* _Exercise objective_
Print the data below exactly, but only the lines from the one containing "Screen dimensions: 730x472" down to the one containing "Open the Git", inclusive.

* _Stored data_
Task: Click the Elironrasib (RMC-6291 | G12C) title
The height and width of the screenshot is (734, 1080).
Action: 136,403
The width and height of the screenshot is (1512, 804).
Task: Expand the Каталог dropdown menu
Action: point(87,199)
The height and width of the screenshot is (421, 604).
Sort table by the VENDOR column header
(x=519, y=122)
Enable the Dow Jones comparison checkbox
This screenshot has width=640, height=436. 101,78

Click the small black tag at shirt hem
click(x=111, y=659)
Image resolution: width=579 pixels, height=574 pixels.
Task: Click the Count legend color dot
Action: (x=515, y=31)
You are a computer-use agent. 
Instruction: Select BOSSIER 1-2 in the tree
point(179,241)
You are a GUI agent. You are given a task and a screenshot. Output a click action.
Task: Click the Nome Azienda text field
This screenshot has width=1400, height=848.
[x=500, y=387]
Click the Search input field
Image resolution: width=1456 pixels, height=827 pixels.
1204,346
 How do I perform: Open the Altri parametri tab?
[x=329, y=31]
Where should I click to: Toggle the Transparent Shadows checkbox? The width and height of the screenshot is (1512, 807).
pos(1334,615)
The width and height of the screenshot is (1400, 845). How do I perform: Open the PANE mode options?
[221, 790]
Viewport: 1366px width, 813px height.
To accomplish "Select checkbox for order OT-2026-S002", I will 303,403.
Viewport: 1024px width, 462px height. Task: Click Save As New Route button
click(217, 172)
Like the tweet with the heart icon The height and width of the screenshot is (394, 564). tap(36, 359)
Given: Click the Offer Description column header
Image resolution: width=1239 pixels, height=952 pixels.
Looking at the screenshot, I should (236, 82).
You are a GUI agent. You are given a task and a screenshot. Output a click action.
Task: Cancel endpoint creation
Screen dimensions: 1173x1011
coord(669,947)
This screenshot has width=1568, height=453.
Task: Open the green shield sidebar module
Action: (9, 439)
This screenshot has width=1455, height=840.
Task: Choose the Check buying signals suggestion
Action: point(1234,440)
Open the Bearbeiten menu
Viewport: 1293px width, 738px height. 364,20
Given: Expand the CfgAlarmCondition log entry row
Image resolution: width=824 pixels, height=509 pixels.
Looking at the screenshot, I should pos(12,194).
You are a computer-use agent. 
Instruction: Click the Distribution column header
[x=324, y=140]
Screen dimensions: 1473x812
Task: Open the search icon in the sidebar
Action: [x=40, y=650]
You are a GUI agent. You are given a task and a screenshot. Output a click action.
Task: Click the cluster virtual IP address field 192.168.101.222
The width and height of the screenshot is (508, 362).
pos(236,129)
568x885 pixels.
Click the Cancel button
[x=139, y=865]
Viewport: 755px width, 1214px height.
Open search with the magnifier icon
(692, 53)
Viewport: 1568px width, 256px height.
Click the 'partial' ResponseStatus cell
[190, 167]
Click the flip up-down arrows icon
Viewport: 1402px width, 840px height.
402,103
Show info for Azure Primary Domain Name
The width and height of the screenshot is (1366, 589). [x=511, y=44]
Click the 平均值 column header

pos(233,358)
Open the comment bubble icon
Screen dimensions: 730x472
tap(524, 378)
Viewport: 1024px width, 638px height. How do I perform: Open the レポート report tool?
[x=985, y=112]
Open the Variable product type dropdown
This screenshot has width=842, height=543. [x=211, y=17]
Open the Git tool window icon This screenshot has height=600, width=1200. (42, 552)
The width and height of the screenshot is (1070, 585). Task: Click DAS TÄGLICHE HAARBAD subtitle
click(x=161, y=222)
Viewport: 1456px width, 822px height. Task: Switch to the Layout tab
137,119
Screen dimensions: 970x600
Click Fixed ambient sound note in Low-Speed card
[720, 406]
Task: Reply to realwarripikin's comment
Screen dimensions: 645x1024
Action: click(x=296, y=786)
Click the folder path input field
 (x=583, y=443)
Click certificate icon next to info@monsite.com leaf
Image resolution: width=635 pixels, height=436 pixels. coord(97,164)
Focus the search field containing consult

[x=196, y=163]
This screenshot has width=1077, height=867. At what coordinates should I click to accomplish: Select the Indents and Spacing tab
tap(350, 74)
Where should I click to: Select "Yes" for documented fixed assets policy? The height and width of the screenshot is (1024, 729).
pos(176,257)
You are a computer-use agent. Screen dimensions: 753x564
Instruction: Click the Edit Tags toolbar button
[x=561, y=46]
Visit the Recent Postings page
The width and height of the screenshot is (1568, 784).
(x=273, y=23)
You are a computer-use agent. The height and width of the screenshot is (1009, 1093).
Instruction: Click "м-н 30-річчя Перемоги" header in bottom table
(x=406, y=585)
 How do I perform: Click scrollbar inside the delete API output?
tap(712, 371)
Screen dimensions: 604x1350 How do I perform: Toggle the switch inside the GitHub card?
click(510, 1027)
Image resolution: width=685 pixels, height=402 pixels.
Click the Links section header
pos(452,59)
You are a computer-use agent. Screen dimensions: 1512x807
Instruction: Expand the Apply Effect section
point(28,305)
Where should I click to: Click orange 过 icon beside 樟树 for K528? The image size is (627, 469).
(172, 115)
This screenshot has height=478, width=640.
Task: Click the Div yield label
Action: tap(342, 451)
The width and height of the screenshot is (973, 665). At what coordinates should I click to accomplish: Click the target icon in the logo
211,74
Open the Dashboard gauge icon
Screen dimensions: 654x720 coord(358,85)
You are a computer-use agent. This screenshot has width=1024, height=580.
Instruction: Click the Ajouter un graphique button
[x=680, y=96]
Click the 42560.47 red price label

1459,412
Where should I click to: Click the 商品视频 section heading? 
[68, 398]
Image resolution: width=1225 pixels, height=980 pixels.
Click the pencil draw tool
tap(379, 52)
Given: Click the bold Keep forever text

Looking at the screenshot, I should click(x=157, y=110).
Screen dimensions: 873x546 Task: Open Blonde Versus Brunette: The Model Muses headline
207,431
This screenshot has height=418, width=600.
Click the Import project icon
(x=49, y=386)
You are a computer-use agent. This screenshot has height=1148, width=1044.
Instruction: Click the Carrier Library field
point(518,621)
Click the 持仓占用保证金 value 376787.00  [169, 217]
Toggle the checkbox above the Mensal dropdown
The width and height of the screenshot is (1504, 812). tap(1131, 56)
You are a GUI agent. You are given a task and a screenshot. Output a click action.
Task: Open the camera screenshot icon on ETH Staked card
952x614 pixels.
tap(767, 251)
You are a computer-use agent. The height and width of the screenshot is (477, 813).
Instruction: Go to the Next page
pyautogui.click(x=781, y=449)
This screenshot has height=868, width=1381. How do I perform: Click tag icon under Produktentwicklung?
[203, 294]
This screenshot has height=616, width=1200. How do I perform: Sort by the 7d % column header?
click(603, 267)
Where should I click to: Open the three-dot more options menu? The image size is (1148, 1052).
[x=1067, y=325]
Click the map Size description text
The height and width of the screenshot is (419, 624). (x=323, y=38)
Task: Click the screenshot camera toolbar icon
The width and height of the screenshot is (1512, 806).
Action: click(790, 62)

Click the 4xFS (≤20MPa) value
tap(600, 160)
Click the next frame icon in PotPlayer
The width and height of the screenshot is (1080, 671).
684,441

* _Reply to the exercise_
Screen dimensions: 730x472
tap(524, 378)
Viewport: 1024px width, 638px height. How do I perform: Open the レポート report tool?
[x=985, y=112]
Open the Variable product type dropdown
This screenshot has width=842, height=543. [x=211, y=17]
Open the Git tool window icon This screenshot has height=600, width=1200. (42, 552)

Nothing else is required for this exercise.